Woodson died in 1950 at the age of 75. He did not live to see the emergence of the mass civil rights and Black power struggles starting in the mid-1950s and extending through the early 1970s. He was unable to witness the emergence of a militant student movement in 1960 that led to the formation of the Student Nonviolent Coordinating Committee and the later Black Panther Party.

It was during these times that the movement demanding the implementation of African-American Studies programs in K-12 education and in institutions of higher learning emerged. Tremendous protests were carried out at numerous schools, colleges and universities that won concessions introducing course work that recognized the contributions and essential role of African Americans in U.S. and world affairs.

The work of Woodson, DuBois and other African-American scholars provided the intellectual basis for the advancement of ethnic and multicultural studies. Every major school district and institution of higher learning has seen intense debate and struggle over the character of the academic curriculum and the admission and status of African Americans and other oppressed people of color in the United States.

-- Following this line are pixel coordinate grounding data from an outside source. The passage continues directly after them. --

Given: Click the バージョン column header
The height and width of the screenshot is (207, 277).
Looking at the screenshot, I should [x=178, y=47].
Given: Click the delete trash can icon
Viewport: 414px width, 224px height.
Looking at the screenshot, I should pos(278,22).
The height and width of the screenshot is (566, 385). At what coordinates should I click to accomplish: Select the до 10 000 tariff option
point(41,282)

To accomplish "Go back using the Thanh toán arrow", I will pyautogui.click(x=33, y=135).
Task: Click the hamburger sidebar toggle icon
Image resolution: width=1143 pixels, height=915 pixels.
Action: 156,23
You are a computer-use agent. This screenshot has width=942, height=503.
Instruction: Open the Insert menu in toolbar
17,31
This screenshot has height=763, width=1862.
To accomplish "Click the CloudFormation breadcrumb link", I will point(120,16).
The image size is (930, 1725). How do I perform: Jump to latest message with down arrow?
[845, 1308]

Despite these gains of the adoption of African-American and multicultural studies programs and curriculums, as well as admission of people of color to historically white institutions, the current economic crisis has witnessed the wholesale attack on such gains made during the civil rights and Black power era. Today school districts and colleges are cutting back and laying off educational workers who gained their positions as a result of the mass movements over the last five decades.

These attacks on higher education and their disproportionate impact on African Americans and other oppressed people must be taken up in the current student movement against the major downsizing taking place in all areas of education in the U.S. With the upcoming March 4 National Day of Action to Defend Education, students and educational workers must demand the continuation, restoration and full funding of all academic programs that serve the oppressed and exploited groups who have traditionally been excluded from positions of power and influence in the country.

These major cutbacks in education funding must be rejected, and students and workers should demand that money be taken away from the banks and the Pentagon and given to the people to ensure quality education for all. The interests of youth and workers must supersede those of the corporations and the military.